Task requirements: Repeat the rows below exactly, from the start of the rows through the line containing "(352, 416).", both ends included.

Data for review:
*****

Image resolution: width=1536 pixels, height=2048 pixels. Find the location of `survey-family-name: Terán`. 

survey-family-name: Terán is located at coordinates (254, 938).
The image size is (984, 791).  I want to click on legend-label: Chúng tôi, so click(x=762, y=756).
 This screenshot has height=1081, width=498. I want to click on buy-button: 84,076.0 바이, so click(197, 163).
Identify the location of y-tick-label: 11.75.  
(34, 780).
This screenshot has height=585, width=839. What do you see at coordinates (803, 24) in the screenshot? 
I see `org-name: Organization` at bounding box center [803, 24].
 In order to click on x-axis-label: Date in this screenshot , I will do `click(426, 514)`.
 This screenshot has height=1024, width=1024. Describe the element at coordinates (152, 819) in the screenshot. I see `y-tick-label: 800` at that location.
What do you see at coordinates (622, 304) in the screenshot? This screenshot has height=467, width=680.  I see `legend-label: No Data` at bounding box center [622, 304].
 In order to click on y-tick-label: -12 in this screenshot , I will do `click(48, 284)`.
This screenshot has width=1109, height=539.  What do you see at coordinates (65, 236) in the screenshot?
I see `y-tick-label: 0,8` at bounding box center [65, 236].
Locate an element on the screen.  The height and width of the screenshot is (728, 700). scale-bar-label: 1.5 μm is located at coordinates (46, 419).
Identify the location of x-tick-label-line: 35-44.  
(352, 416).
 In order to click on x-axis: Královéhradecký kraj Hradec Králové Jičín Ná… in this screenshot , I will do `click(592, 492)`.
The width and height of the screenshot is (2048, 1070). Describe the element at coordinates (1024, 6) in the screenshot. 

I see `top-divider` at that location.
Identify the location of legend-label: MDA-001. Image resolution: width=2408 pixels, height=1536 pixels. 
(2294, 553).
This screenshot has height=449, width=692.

*****

Problem solution:
Image resolution: width=1536 pixels, height=2048 pixels. Find the location of `survey-family-name: Terán`. 

survey-family-name: Terán is located at coordinates (254, 938).
The image size is (984, 791).  I want to click on legend-label: Chúng tôi, so click(x=762, y=756).
 This screenshot has height=1081, width=498. I want to click on buy-button: 84,076.0 바이, so click(197, 163).
Identify the location of y-tick-label: 11.75.  
(34, 780).
This screenshot has height=585, width=839. What do you see at coordinates (803, 24) in the screenshot? 
I see `org-name: Organization` at bounding box center [803, 24].
 In order to click on x-axis-label: Date in this screenshot , I will do `click(426, 514)`.
 This screenshot has height=1024, width=1024. Describe the element at coordinates (152, 819) in the screenshot. I see `y-tick-label: 800` at that location.
What do you see at coordinates (622, 304) in the screenshot? This screenshot has height=467, width=680.  I see `legend-label: No Data` at bounding box center [622, 304].
 In order to click on y-tick-label: -12 in this screenshot , I will do `click(48, 284)`.
This screenshot has width=1109, height=539.  What do you see at coordinates (65, 236) in the screenshot?
I see `y-tick-label: 0,8` at bounding box center [65, 236].
Locate an element on the screen.  The height and width of the screenshot is (728, 700). scale-bar-label: 1.5 μm is located at coordinates (46, 419).
Identify the location of x-tick-label-line: 35-44.  
(352, 416).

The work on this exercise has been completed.